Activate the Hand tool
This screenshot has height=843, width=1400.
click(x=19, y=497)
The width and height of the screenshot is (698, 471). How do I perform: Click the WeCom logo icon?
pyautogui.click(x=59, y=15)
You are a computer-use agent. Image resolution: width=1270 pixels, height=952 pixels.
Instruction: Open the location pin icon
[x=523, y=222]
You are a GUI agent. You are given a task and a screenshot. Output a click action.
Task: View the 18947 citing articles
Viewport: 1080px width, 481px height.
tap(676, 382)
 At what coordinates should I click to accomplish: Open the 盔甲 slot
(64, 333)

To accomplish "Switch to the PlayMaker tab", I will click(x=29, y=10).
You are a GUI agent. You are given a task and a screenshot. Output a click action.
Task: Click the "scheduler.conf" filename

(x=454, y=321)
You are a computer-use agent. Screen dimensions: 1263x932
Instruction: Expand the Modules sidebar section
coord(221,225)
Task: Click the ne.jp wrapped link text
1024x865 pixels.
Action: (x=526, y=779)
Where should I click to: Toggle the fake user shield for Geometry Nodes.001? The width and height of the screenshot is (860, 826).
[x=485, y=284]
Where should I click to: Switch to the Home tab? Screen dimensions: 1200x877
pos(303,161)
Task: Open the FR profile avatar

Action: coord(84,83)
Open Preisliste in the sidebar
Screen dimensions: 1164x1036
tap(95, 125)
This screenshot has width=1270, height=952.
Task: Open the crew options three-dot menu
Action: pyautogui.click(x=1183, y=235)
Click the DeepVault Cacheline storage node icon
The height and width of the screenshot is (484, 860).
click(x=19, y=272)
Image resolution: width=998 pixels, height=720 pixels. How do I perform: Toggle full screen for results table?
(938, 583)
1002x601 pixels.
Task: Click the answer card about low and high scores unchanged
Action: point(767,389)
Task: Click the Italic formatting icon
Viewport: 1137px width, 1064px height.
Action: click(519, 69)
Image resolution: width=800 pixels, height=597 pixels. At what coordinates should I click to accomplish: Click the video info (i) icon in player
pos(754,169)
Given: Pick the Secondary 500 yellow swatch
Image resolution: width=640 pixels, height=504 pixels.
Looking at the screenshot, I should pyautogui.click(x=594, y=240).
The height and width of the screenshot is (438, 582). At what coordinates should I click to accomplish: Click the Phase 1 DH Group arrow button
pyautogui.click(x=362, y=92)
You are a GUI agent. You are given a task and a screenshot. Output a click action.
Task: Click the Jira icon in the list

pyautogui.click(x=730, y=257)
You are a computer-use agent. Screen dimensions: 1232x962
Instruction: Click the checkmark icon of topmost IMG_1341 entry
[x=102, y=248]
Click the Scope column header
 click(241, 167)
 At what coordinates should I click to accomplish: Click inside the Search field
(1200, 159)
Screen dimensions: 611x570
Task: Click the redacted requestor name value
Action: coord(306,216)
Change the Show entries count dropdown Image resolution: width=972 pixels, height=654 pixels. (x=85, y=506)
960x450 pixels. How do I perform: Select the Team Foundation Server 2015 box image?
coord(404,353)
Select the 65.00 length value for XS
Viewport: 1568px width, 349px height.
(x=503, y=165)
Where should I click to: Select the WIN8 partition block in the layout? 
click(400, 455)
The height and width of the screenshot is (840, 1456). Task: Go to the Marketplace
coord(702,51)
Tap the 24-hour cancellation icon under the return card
^^^^^^^^
(TASK INSTRUCTIONS)
Could all of the entries be retyped word for word?

(RESPONSE)
Activate the Hand tool
This screenshot has height=843, width=1400.
click(x=19, y=497)
The width and height of the screenshot is (698, 471). How do I perform: Click the WeCom logo icon?
pyautogui.click(x=59, y=15)
You are a computer-use agent. Image resolution: width=1270 pixels, height=952 pixels.
Instruction: Open the location pin icon
[x=523, y=222]
You are a GUI agent. You are given a task and a screenshot. Output a click action.
Task: View the 18947 citing articles
Viewport: 1080px width, 481px height.
tap(676, 382)
 At what coordinates should I click to accomplish: Open the 盔甲 slot
(64, 333)

To accomplish "Switch to the PlayMaker tab", I will click(x=29, y=10).
You are a GUI agent. You are given a task and a screenshot. Output a click action.
Task: Click the "scheduler.conf" filename

(x=454, y=321)
You are a computer-use agent. Screen dimensions: 1263x932
Instruction: Expand the Modules sidebar section
coord(221,225)
Task: Click the ne.jp wrapped link text
1024x865 pixels.
Action: (x=526, y=779)
Where should I click to: Toggle the fake user shield for Geometry Nodes.001? The width and height of the screenshot is (860, 826).
[x=485, y=284]
Where should I click to: Switch to the Home tab? Screen dimensions: 1200x877
pos(303,161)
Task: Open the FR profile avatar

Action: coord(84,83)
Open Preisliste in the sidebar
Screen dimensions: 1164x1036
tap(95, 125)
This screenshot has width=1270, height=952.
Task: Open the crew options three-dot menu
Action: pyautogui.click(x=1183, y=235)
Click the DeepVault Cacheline storage node icon
The height and width of the screenshot is (484, 860).
click(x=19, y=272)
Image resolution: width=998 pixels, height=720 pixels. How do I perform: Toggle full screen for results table?
(938, 583)
1002x601 pixels.
Task: Click the answer card about low and high scores unchanged
Action: point(767,389)
Task: Click the Italic formatting icon
Viewport: 1137px width, 1064px height.
Action: click(519, 69)
Image resolution: width=800 pixels, height=597 pixels. At what coordinates should I click to accomplish: Click the video info (i) icon in player
pos(754,169)
Given: Pick the Secondary 500 yellow swatch
Image resolution: width=640 pixels, height=504 pixels.
Looking at the screenshot, I should pyautogui.click(x=594, y=240).
The height and width of the screenshot is (438, 582). At what coordinates should I click to accomplish: Click the Phase 1 DH Group arrow button
pyautogui.click(x=362, y=92)
You are a GUI agent. You are given a task and a screenshot. Output a click action.
Task: Click the Jira icon in the list

pyautogui.click(x=730, y=257)
You are a computer-use agent. Screen dimensions: 1232x962
Instruction: Click the checkmark icon of topmost IMG_1341 entry
[x=102, y=248]
Click the Scope column header
 click(241, 167)
 At what coordinates should I click to accomplish: Click inside the Search field
(1200, 159)
Screen dimensions: 611x570
Task: Click the redacted requestor name value
Action: coord(306,216)
Change the Show entries count dropdown Image resolution: width=972 pixels, height=654 pixels. (x=85, y=506)
960x450 pixels. How do I perform: Select the Team Foundation Server 2015 box image?
coord(404,353)
Select the 65.00 length value for XS
Viewport: 1568px width, 349px height.
(x=503, y=165)
Where should I click to: Select the WIN8 partition block in the layout? 
click(400, 455)
The height and width of the screenshot is (840, 1456). Task: Go to the Marketplace
coord(702,51)
Tap the 24-hour cancellation icon under the return card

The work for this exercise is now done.